Mitochondrial DNA-Based phylogeography of North American rubber boas, Charina bottae (Serpentes: Boidae)

We used 783 bp of mitochondrial DNA sequences to study the phylogeography of Charina bottae (rubber boa) in western North America, with an emphasis on populations from California (U.S.A.). Maximum-parsimony and maximum-likelihood methods identified a basal divergence within C. bottae that corresponds to southern and northern segments of its current distribution. These clades coincide with the ranges of the two recognized subspecies, C. b. umbratica in the south and C. b. bottae to the north. A subsequent cladogenetic event in the C. b. bottae clade resulted in two groupings, which we refer to as the Sierra Nevada and the Northwestern subclades, based on the geographic distribution of their constituent populations. The two subclades have completely allopatric distributions, with a genetic break in the vicinity of Lassen Volcanic National Park in northeastern California, an area that was subjected to glaciation during the Pleistocene and that has been volcanically active in the past 100 years. An earlier genetic study documented fixed differences between populations of bottae and umbratica in four of seven allozymes surveyed, and despite noticeable variation and overlap in the characters that define C. b. bottae and C. b. umbratica, the two forms still can be separated in most cases using a suite of morphological traits. All available evidence thus indicates that C. b. umbratica is a genetically cohesive, allopatric taxon that is morphologically diagnosable, and we conclude that it is an independent evolutionary unit that should be recognized as a distinct species, Charina umbratica.

Tripartite genetic subdivisions in the ornate shrew (Sorex ornatus)

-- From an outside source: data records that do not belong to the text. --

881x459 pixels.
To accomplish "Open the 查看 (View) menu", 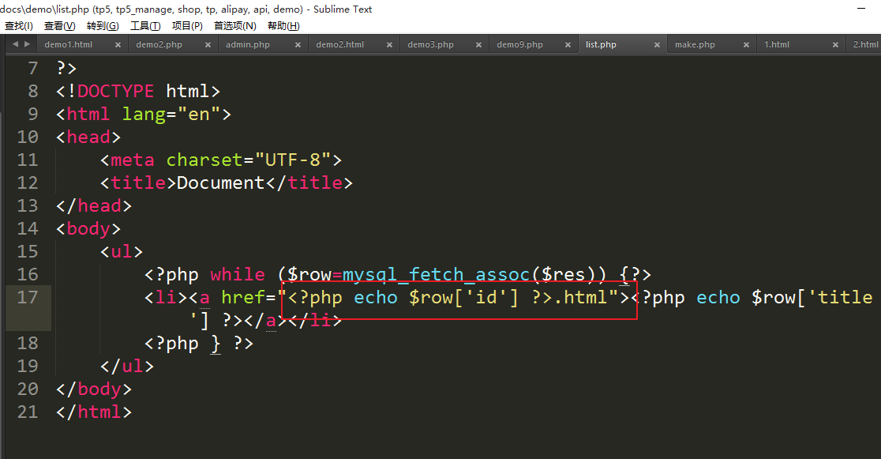I will 59,26.
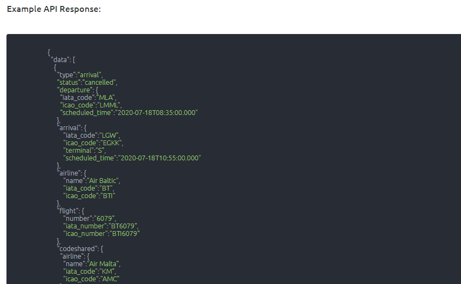
Task: Click the "flight" object key
Action: (x=67, y=211)
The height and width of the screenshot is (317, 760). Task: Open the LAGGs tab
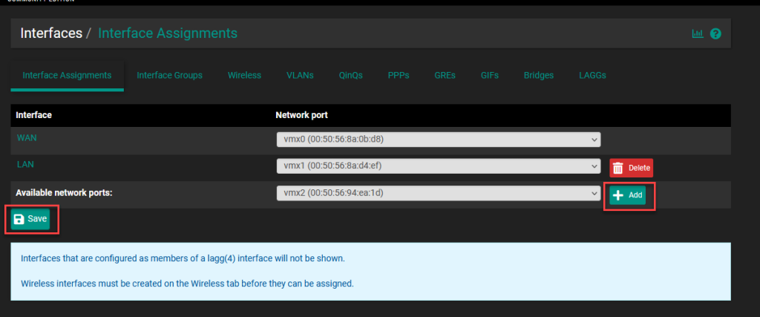click(594, 75)
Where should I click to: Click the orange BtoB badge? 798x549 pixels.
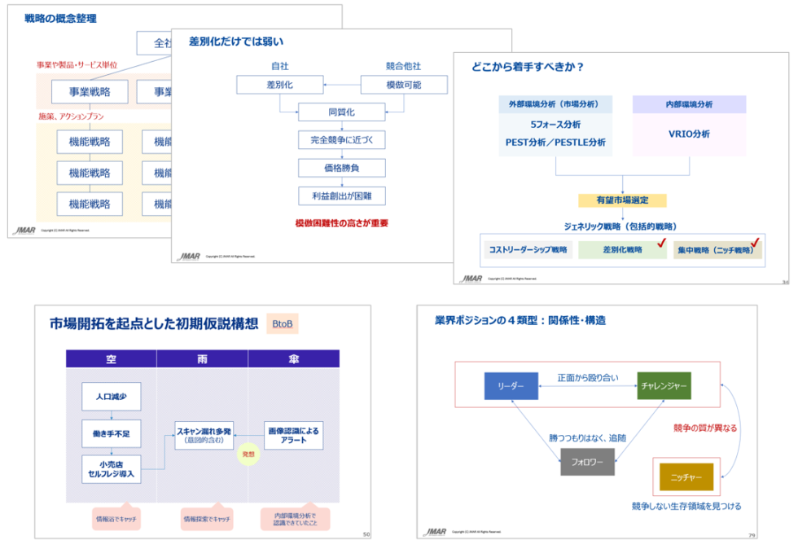pos(285,325)
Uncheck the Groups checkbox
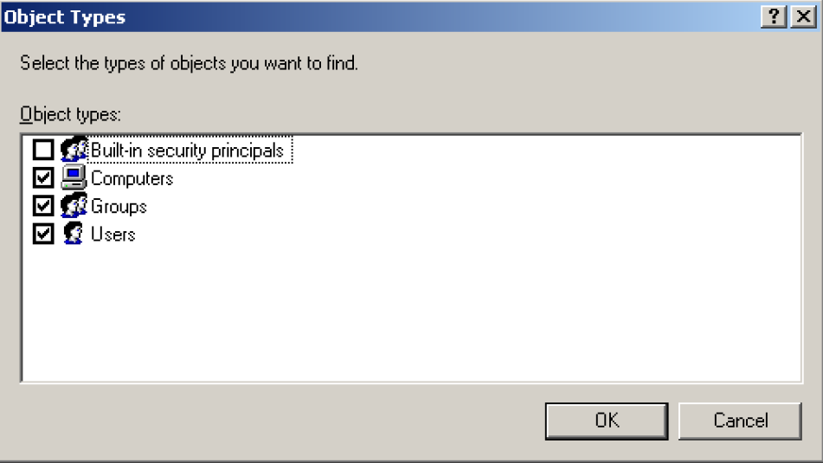The height and width of the screenshot is (463, 823). click(43, 206)
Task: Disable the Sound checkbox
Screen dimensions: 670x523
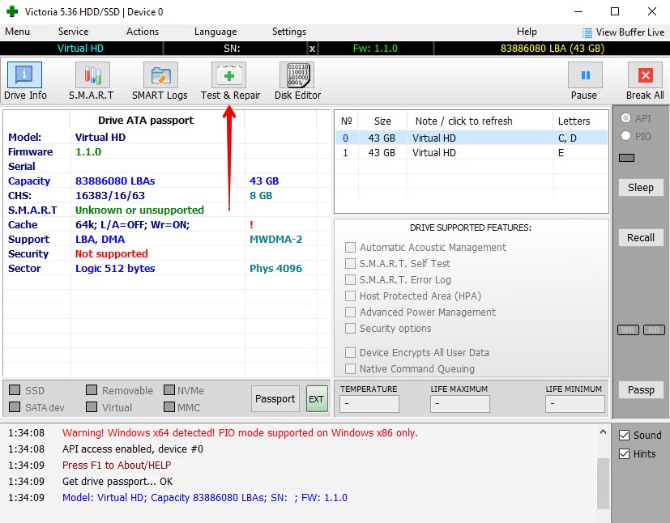Action: [x=624, y=436]
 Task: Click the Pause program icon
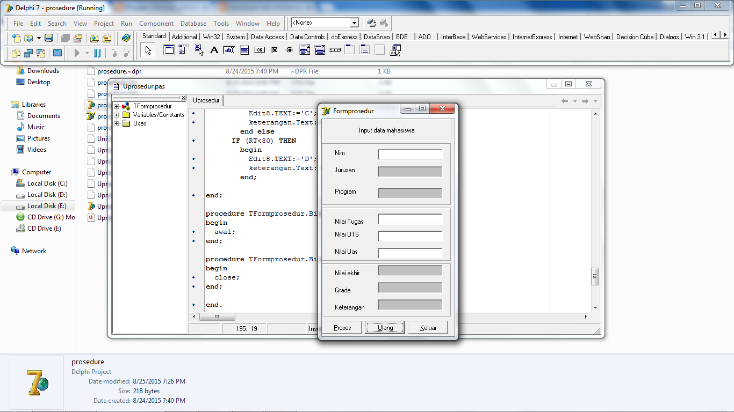[97, 53]
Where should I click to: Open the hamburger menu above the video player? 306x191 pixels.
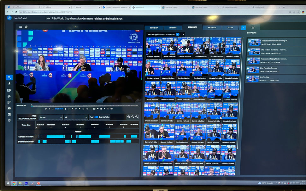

We examined cytochrome b sequence variation in 251 ornate shrews (Sorex ornatus) from 20 localities distributed throughout their geographical range. Additionally, vagrant (S. vagrans) and montane (S. monticolus) shrews from four localities were used as outgroups. We found 24 haplotypes in ornate shrews from California (USA) and Baja California (Mexico) that differed by 1-31 substitutions in 392 bp of mitochondrial DNA (mtDNA) sequence. In a subset of individuals, we sequenced 699 bp of cytochrome b to better resolve the phylogeographic relationships of populations. The ornate shrew is phylogeographically structured into three haplotype clades representing southern, central and northern localities. Analysis of allozyme variation reveals a similar pattern of variation. Several other small California vertebrates have a similar tripartite pattern of genetic subdivision. We suggest that topographic barriers and expansion and contraction of wetland habitats in the central valley during Pleistocene glacial cycles account for these patterns of genetic variation. Remarkably, the northern ornate shrew clade is phylogenetically clustered with another species of shrew suggesting that it may be a unique lowland form of the vagrant shrew that evolved in parallel to their southern California counterparts.